● Excerpted records
------------------------------------
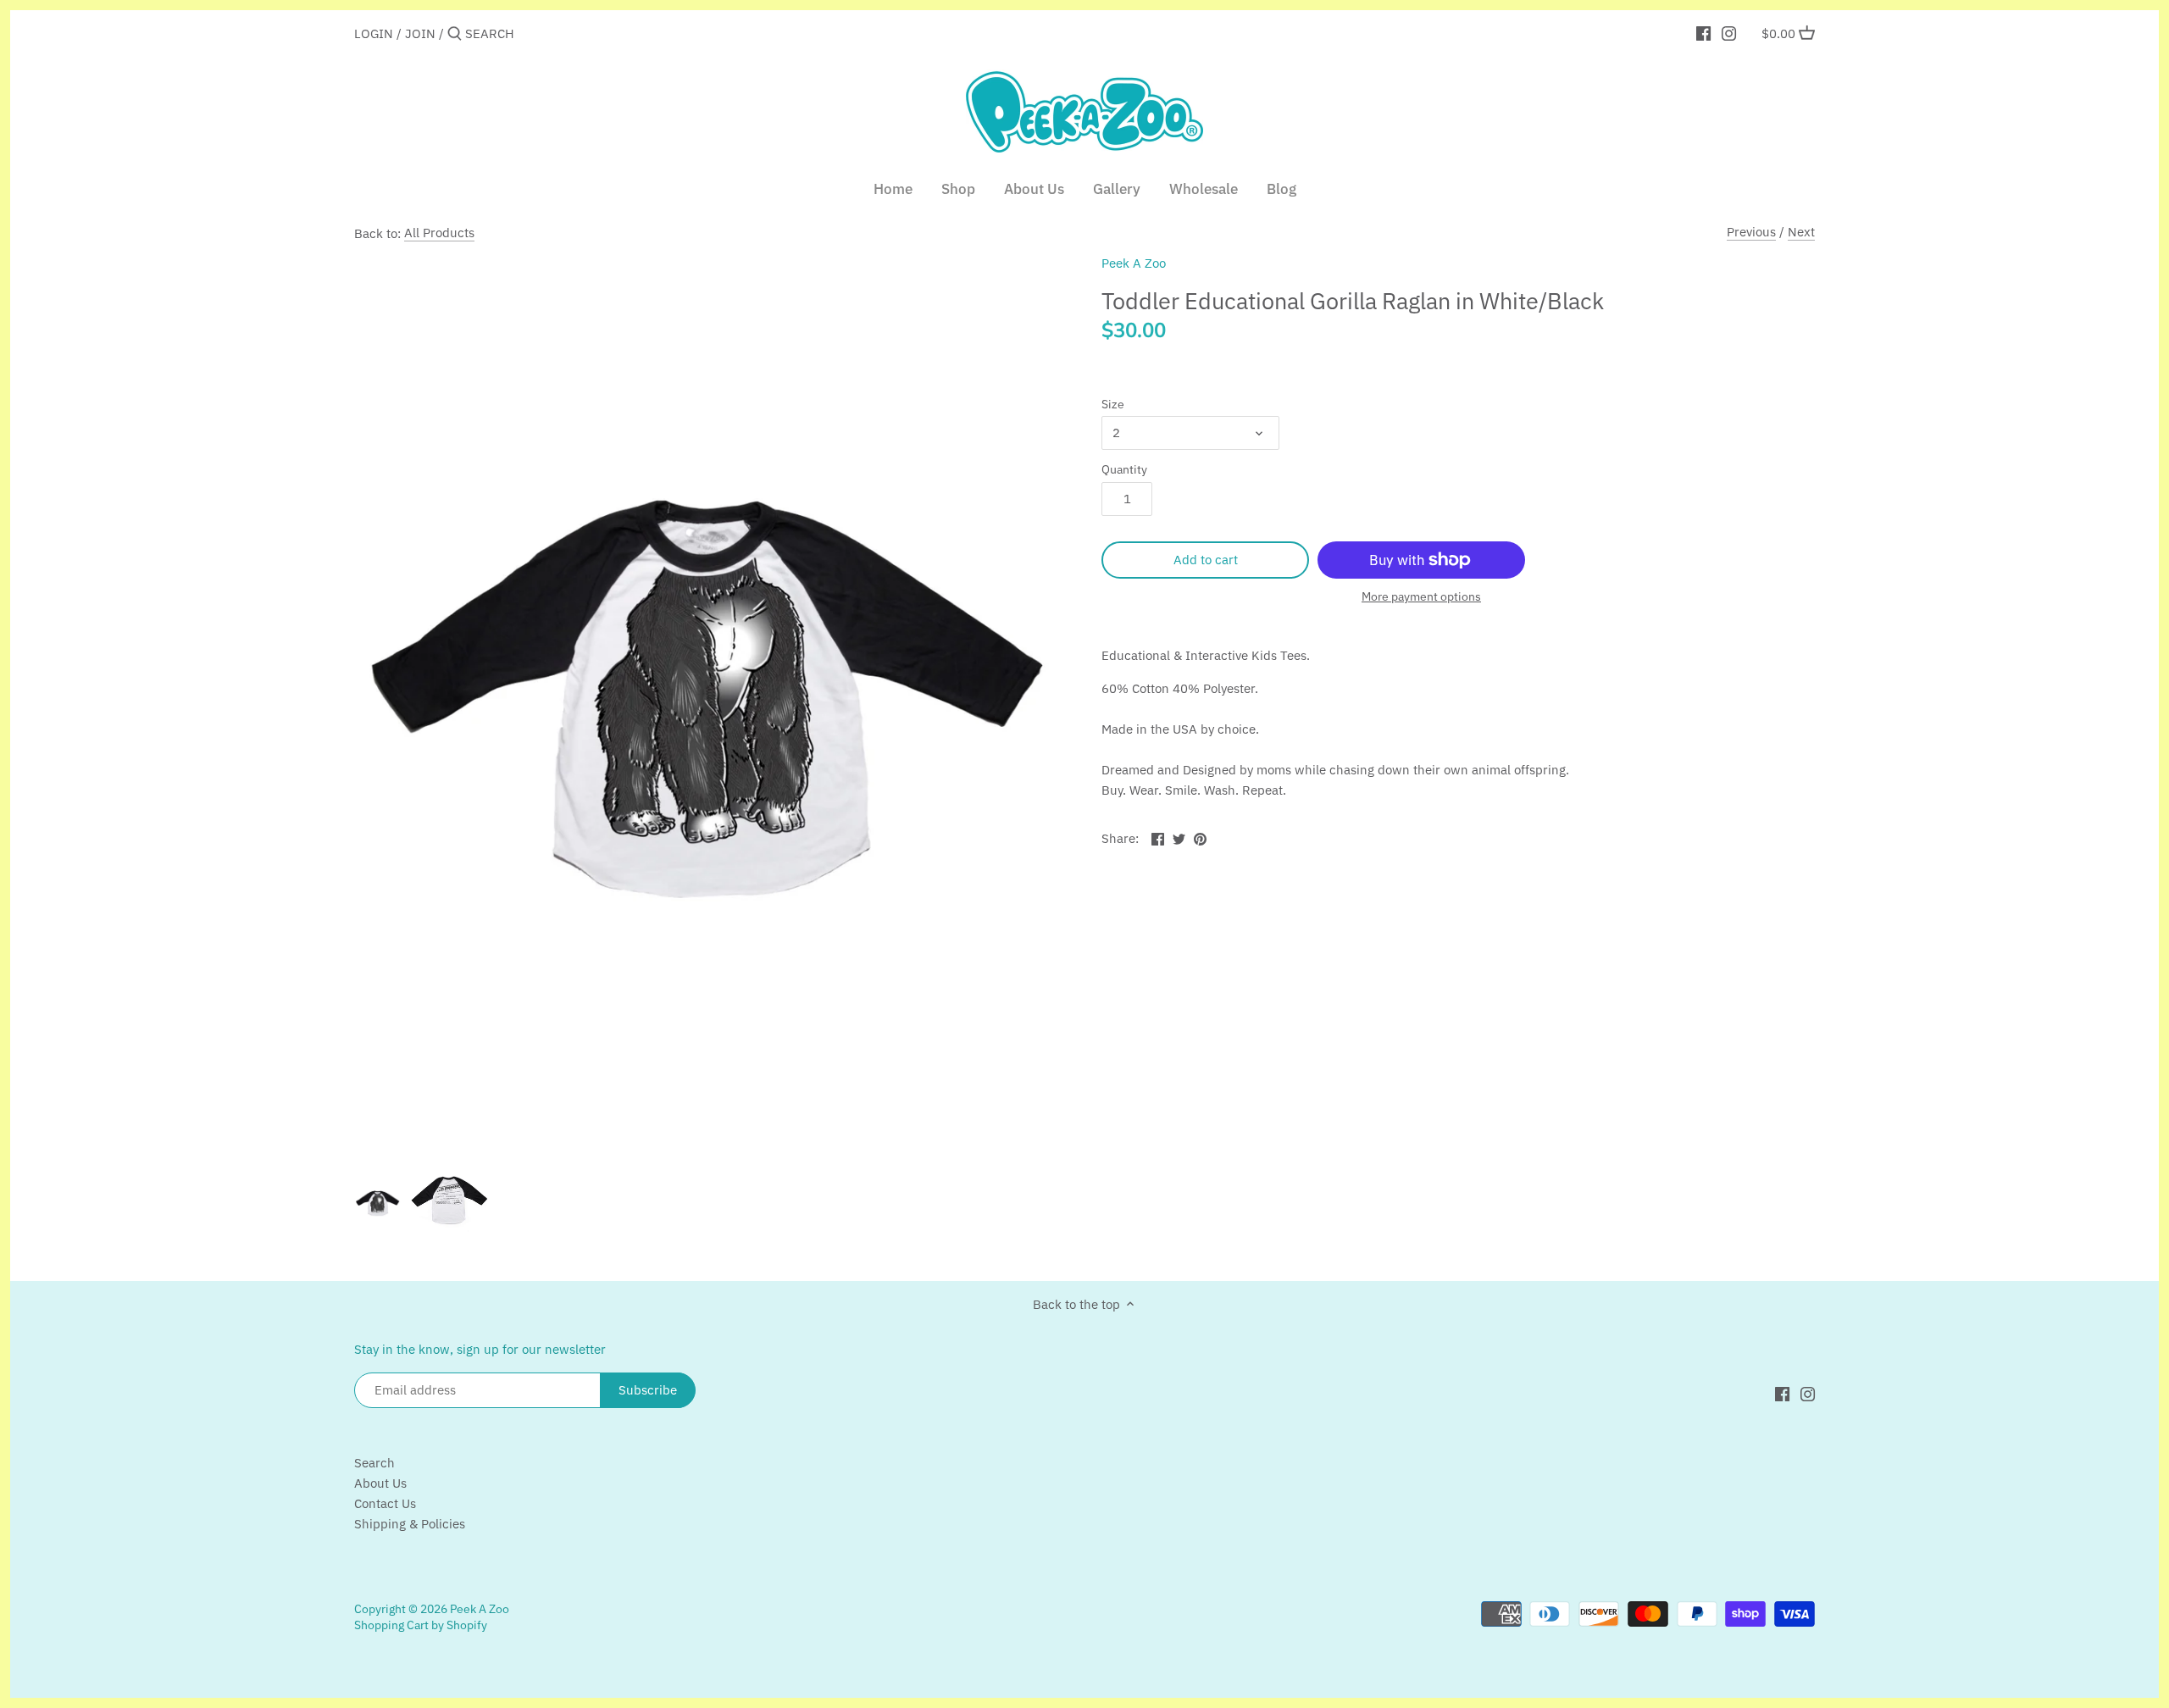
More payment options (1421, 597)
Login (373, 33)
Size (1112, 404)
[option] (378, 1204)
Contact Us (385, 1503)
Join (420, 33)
------------------------------------
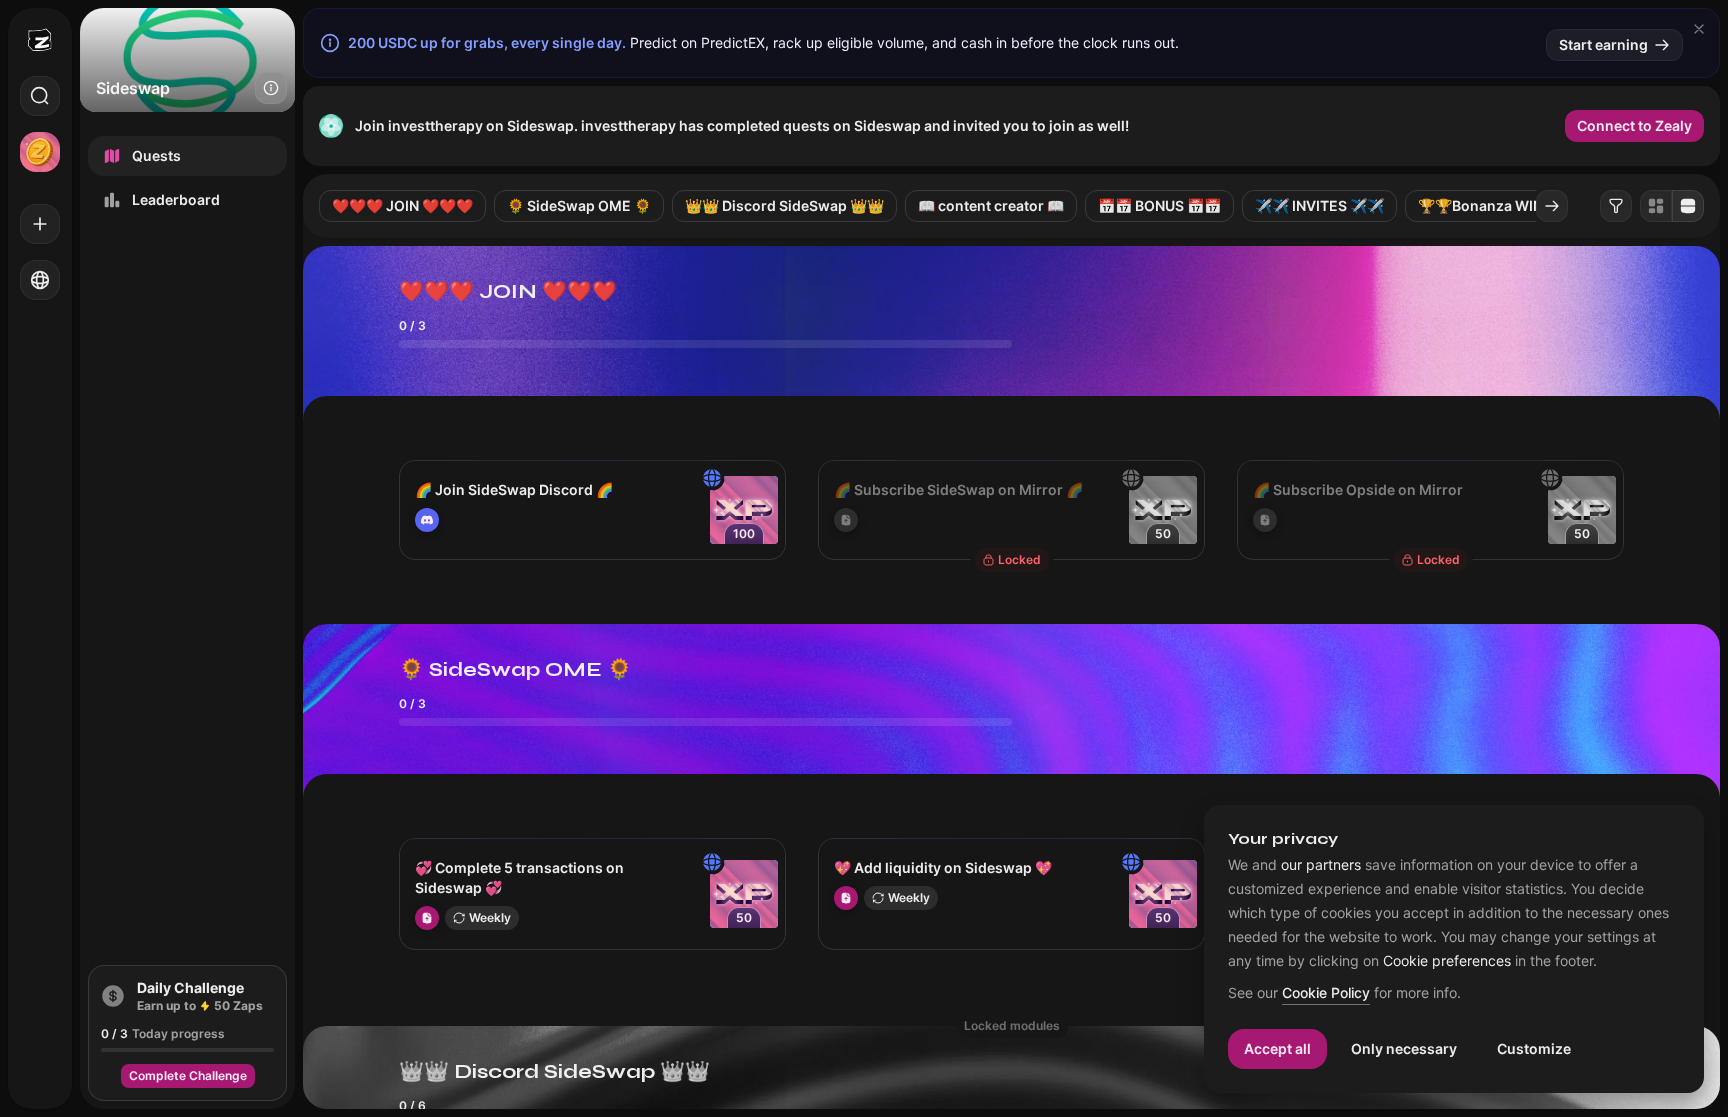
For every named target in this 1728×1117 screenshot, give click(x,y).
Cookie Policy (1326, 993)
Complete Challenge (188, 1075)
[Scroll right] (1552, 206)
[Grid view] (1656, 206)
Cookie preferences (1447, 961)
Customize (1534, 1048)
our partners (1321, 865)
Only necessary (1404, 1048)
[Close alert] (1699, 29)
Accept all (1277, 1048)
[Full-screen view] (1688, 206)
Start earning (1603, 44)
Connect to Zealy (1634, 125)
------------------------------------
● Aim of the task
Please reproduce, exactly as they appear above, the lines from the line containing "[Scroll right] (1552, 206)" up to and including the line containing "Connect to Zealy (1634, 125)".

● Exercise output
[Scroll right] (1552, 206)
[Grid view] (1656, 206)
Cookie preferences (1447, 961)
Customize (1534, 1048)
our partners (1321, 865)
Only necessary (1404, 1048)
[Close alert] (1699, 29)
Accept all (1277, 1048)
[Full-screen view] (1688, 206)
Start earning (1603, 44)
Connect to Zealy (1634, 125)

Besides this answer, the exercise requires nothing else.